While data scientists may be able to run these analyses themselves, it would take considerable time. An automated system would save time for those who know how to do their own data analysis and provide transparency and answers to questions for people who do not have a strong technical background.

4 SCALES OKN: a legal analytics platform

To address the needs described in the previous section, particularly pertaining to search and question-answering leveraging data analysis outside the capabilities of the users, we developed our own end-to-end platform consisting of an underlying AI engine and a natural language notebook. These together comprise an intricate AI platform that is able to understand users’ intent and automatically determine the appropriate analytics given that intent and the context. We utilize a database of court records imported from PACER to conduct the legal analyses. The work discussed below was introduced in Paley et al. (2021).

4.1 AI system

The platform’s AI system utilizes a domain ontology, an operation space ontology, and an inference engine. The domain ontology is a configuration that specifies semantic information about the domain and maps these to a standard SQL database schema. The operation ontology details the space of possible operations depending on the domain semantics. By leveraging both of these, the engine automatically generates available frontend mechanics (e.g. appropriate filters for different underlying data types) and their corresponding implementations (e.g. query builders). Furthermore, it pulls from those domain semantics and analytic ontology to derive all available and appropriate analytic plans, their corresponding natural-language representation for user interaction (e.g., Average Case Duration Year-Over-Year grouped by District), and their answer with appropriate visual representation (e.g. line graph, bar graph).

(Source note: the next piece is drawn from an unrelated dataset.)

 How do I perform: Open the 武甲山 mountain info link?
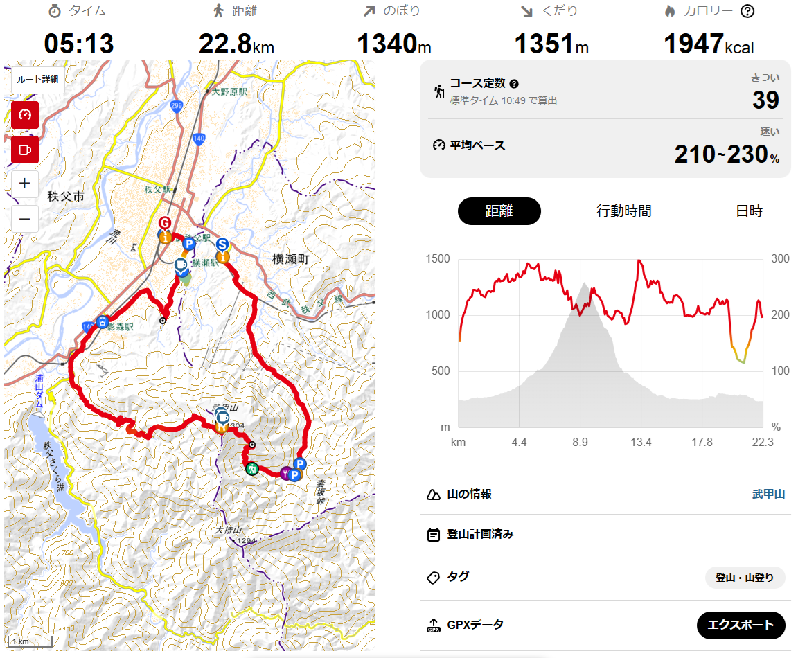coord(768,494)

4.2 Natural language notebook user experience

The core interface of our system is based on the ‘notebook’ platform pioneered by Mathematica and popularized by the Jupyter notebook project (Ragan-Kelley et al. 2014; Kluyver et al. 2016). In our previous work, we coined this the natural language notebook user experience, where users can drive data analysis and exploration without the need to code or write SQL.

In Fig. 5, we show our web-based interface along with a high-level depiction of the interactions between user and system across these views in Fig. 6. Users can interact with this system via filters or asking questions. The former allows users to segment the space, the latter allows users to invoke analysis even when they themselves don’t know what those analytics are. A user can add filters to narrow the displayed results (for example, specifying the district or name of the judge) and click on a row to view the original case document. If a user enters a keyword search (one of the filter options, ‘Docket Entries’), those keywords are highlighted directly in the docket.Footnote 1

Fig. 5
figure 5

Interface from the point of view of 1) Search (the ability to filter a set by entities and free text), 2) Context (the collection of cases in our focus, defined by the filters), and 3) Questions (the ability to ask questions about the context and elements within it)

Fig. 6
figure 6

A high-level user flow of notebook interactions, with Steps 1 and 2 being optional in support of driving analysis via Analysis Statements

Users can also do different kinds of analysis via basic and complex aggregations. Basic aggregations include questions such as determining the average duration of a case (Fig. 7), which can be refined by searching within it, such as for the Northern District of Illinois (N.D. IL) as each notebook’s search context is connected to the analyses of that cell. Complex aggregations can include asking questions such as how the number of habeas corpus cases (legal actions which determine whether the detention of an individual is lawful) per capita varies by jurisdiction. Users can also do time-series analyses of the search results such as graphing how the number of immigration cases changes over time for a given period. Simple aggregations return answers in natural text whereas more complex ones return appropriate visualizations to the user.

Fig. 7
figure 7

Asking questions

Through these functionalities, users can do legal analysis such as looking at the evolution of case duration over time by looking at how it changes year over year (Fig. 8a) or the relationship between whether a party has legal representation or is self-represented (“pro se”) and the likelihood that a request for a fee waiver will be granted (Fig. 8b). The analyses depicted are both run in the data context of cases in the Northern District of Illinois (per applying the district filter “N.D. IL”), but given the system’s mechanics, these same analyses could be run against any filtered data context.

Fig. 8
figure 8

Asking questions: a Case duration year-over-year b Fee waiver (a request to the court to waive court fees based on inability to pay) grant rate based on whether a party has legal representation or is self-represented (“pro se”)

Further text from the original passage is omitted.